◆ Instructions for the task ◆
Output, word for word, the portion of the GEMS population model description that begins at the words "The only two" and stops after the words "number of individuals.".

◆ Document passage ◆
※

Base Population Model

GEMS is a discrete-time static individual-based model with a superimposed network structure. As such, all actions (contacts, infections, deaths, etc...) are being calculated for each timestep (e.g., a day) before incrementing to the next timestep.

Individuals and Settings

The only two entities in GEMS are Individuals and Settings. Individuals are people that have personal characteristics, such as age, sex, and many more. Look up the documentation of the Individual object to get a full list of parameters.

Settings are the (physical or social) contexts in which contacts can occur. A setting does always have a type (e.g., Household or SchoolClass) and can be geolocated. Individuals can belong to an arbitrary number of settings but only one of each type. Settings can hold an arbitrary number of individuals.

Layered Architecture

GEMS' base model architecture was designed with parallelization in mind. The model is segmented in disjunctive layers by setting type. We assume that each individual is only assigned to one setting of a particular setting type (no individual is assigned to two households, for example). This setup allows us to calculate all contacts and infections that happen during one timestep (e.g., one day) for all settings of a given type concurrently. The image below illustrates how individuals of the base population (green dots on the bottom layer) can be assigned to settings on each of the layers. A layer contains all settings of a given type (e.g., households). The edges between individuals on any of the upper layers indicates that these individuals each belong to the same setting of the respective type.

Moreover, we only simulate infections in so-called Active Settings. These are settings that contain infectious individuals and can therefore produce infections during the current timestep. Settings without infectious individuals (in-active settings) are not being simulated as they do not contribute to the overall infection dynamics. Active Settings in the image above are visualized with a white glow around the individuals. Red circles are infectious individuals.

※

◆ Dataset records ◆
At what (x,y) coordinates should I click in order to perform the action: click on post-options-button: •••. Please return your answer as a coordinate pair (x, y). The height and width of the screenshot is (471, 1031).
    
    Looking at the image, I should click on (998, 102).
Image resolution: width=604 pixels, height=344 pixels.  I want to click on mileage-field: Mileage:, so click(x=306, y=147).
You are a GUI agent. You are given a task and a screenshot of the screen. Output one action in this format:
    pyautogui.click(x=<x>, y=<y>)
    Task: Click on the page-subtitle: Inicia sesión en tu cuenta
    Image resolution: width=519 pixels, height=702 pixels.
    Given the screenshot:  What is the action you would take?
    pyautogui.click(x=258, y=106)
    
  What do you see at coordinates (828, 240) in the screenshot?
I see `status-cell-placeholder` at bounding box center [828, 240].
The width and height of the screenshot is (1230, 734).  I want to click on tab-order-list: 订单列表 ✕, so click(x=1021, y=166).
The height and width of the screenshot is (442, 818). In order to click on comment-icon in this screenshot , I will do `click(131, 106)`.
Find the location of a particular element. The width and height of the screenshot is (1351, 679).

※

◆ Solution below ◆
The only two entities in GEMS are Individuals and Settings. Individuals are people that have personal characteristics, such as age, sex, and many more. Look up the documentation of the Individual object to get a full list of parameters.

Settings are the (physical or social) contexts in which contacts can occur. A setting does always have a type (e.g., Household or SchoolClass) and can be geolocated. Individuals can belong to an arbitrary number of settings but only one of each type. Settings can hold an arbitrary number of individuals.